John McAfee challenges Jamie Dimon's bitcoin skepticism
- McAfee challenged Dimon's assertion that bitcoin is a "fraud" that will eventually blow up.
- Miners invest "massive" amounts of supercomputing power and electricity in creating bitcoins, McAfee on CNBC's "Fast Money."
John McAfee on Wednesday challenged JPMorgan CEO Jamie Dimon's skepticism of bitcoin.
Dimon on Tuesday called bitcoin a "fraud" that will eventually blow up. McAfee, whose company MGT Capital Investments mines the cryptocurrency, said he respects Dimon and people in his position "are not idiots," but he challenged Dimon's criticism.
"You called bitcoin a fraud," McAfee told CNBC's "Fast Money" on Wednesday. "I'm a bitcoin miner. We create bitcoins. It costs over $1,000 per coin to create a bitcoin. What does it cost to create a U.S. dollar? Which one is the fraud? Because it costs whatever the paper costs, but it costs me and other miners over $1,000 per coin. It's called proof of work."
Miners invest "massive" amounts of supercomputing power and electricity in creating bitcoins, McAfee said. Surely then, there is value in creating a bitcoin, he added.

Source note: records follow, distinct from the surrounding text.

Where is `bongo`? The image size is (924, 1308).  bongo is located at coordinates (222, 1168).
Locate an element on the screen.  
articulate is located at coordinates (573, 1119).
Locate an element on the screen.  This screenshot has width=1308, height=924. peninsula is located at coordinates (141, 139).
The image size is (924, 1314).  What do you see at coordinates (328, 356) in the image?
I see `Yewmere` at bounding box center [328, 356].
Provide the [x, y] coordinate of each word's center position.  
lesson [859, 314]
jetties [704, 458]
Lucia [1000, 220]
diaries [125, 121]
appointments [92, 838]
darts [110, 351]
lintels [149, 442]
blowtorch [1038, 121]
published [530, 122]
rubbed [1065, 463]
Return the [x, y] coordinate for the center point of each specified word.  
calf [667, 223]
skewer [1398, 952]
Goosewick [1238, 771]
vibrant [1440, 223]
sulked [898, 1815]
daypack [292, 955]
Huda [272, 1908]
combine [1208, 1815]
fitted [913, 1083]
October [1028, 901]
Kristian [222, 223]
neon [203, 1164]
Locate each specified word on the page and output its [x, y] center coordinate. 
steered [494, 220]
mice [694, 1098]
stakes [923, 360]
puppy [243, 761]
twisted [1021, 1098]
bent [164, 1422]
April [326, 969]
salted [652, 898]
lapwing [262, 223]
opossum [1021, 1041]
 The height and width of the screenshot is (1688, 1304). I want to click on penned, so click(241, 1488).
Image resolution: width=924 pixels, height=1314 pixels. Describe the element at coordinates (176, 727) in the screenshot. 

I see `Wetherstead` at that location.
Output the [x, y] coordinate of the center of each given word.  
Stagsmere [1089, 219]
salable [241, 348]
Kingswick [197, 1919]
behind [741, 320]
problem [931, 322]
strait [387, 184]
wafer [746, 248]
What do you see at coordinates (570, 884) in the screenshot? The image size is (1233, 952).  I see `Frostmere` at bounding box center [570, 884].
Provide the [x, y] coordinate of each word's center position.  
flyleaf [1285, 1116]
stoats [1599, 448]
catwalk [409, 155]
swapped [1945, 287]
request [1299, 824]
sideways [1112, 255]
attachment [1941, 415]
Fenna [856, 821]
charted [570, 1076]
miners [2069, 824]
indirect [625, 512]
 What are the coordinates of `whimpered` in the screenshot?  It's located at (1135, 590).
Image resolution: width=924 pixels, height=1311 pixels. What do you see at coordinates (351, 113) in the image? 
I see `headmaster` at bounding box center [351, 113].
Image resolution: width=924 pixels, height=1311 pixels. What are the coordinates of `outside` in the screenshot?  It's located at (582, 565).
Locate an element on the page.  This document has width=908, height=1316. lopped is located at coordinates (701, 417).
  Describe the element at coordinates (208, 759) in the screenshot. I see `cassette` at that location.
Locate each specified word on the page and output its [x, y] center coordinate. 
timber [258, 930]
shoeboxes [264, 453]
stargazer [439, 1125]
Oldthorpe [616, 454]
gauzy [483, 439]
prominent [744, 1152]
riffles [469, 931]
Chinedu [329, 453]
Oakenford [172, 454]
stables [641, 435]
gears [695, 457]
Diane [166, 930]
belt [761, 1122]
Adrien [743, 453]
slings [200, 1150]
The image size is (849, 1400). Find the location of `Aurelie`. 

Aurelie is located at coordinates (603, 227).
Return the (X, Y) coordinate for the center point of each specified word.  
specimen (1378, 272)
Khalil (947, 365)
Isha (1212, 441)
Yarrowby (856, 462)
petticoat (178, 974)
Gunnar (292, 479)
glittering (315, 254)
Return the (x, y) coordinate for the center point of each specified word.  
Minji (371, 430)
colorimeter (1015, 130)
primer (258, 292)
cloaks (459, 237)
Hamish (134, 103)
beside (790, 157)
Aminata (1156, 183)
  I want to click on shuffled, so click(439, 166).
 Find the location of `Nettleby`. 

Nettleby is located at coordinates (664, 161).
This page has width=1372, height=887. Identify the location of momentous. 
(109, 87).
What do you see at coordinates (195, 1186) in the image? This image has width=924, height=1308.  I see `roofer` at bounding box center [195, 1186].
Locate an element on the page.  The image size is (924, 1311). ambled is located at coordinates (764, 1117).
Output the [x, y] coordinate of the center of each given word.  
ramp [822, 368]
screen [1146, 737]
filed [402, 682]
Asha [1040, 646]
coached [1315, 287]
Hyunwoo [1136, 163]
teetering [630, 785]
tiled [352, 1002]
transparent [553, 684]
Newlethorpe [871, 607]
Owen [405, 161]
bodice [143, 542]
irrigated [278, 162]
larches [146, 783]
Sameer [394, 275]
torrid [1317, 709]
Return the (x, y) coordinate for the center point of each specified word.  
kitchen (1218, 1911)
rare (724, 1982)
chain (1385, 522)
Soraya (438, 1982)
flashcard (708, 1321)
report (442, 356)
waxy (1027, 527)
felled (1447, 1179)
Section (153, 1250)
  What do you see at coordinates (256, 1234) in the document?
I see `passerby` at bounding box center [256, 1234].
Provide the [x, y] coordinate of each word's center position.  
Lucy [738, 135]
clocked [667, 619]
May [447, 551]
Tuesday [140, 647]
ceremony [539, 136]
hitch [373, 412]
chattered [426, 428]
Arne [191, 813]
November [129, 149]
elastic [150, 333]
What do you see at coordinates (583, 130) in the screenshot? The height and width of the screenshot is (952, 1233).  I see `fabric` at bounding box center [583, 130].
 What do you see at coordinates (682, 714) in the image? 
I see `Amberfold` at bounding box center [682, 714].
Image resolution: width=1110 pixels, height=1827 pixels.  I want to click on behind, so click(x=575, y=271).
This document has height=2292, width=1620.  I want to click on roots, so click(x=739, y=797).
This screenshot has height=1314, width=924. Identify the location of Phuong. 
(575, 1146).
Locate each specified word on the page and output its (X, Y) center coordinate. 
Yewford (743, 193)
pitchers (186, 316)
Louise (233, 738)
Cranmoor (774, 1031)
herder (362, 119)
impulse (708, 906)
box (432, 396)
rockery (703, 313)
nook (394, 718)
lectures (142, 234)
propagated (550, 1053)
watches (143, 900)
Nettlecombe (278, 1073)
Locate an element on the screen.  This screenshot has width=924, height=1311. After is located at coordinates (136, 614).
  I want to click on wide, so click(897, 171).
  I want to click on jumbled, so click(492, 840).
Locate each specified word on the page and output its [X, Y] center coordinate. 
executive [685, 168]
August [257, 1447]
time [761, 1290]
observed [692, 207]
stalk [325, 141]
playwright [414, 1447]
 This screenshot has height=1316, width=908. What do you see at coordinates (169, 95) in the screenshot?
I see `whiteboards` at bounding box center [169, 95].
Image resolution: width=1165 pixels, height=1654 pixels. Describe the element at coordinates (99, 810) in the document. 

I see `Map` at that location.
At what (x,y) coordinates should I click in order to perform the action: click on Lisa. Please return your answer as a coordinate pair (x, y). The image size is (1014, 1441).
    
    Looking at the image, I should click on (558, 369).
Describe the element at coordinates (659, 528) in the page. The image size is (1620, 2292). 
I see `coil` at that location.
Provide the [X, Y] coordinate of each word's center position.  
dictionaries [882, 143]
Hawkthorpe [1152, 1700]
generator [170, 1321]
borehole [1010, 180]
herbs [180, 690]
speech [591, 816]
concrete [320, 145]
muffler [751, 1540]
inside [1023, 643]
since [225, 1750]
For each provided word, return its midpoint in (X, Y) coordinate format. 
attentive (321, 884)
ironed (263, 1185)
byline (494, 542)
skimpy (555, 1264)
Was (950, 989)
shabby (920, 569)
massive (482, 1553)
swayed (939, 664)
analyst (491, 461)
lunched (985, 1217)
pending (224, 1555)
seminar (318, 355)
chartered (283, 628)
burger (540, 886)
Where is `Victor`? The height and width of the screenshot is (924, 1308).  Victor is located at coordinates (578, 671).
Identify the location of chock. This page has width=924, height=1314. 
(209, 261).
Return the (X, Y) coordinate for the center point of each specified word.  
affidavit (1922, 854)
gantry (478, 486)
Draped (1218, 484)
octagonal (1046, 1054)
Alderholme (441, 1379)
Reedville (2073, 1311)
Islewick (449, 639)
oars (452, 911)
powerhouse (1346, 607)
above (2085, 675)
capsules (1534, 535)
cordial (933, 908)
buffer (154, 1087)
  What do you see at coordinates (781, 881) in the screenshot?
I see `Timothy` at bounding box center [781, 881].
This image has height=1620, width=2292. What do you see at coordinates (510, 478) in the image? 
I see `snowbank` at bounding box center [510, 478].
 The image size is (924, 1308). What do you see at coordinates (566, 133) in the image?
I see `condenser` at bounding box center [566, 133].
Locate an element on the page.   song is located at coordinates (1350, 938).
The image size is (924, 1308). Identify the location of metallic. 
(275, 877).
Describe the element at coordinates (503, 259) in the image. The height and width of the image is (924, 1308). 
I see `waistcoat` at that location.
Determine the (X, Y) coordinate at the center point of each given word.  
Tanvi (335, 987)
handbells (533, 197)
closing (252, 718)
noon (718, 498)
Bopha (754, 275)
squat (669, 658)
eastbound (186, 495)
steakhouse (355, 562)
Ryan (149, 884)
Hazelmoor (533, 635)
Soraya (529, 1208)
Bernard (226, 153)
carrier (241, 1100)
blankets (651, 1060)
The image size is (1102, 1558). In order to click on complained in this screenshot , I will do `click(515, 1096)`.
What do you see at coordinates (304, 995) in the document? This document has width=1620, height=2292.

Bitcoin has faced scrutiny because it is highly volatile. The cryptocurrency was last trading Wednesday evening at more than $3,870.
"And the fact that bitcoin is consistently growing in its use and its value has to say something," McAfee said. "Sure it will rise and fall as all new technologies are. But at the same time, it is certainly not a fraud."
McAfee made a lewd bet on Twitter earlier this summer that bitcoin would reach $500,000 within three years. On Wednesday, he said people called bitcoin a bubble that was bursting at one point, and then it smashed their expectations. Plus, the long-term trend of bitcoin has been consistently up, McAfee added.
McAfee is known for his pioneering McAfee Security antivirus software products, now part of Intel, as well as his extreme comments to the media and run-ins with the law. In July, McAfee settled a lawsuit with Intel over his right to use his name on other products. He agreed not to use his name, trademark his name or use certain phrases including his name.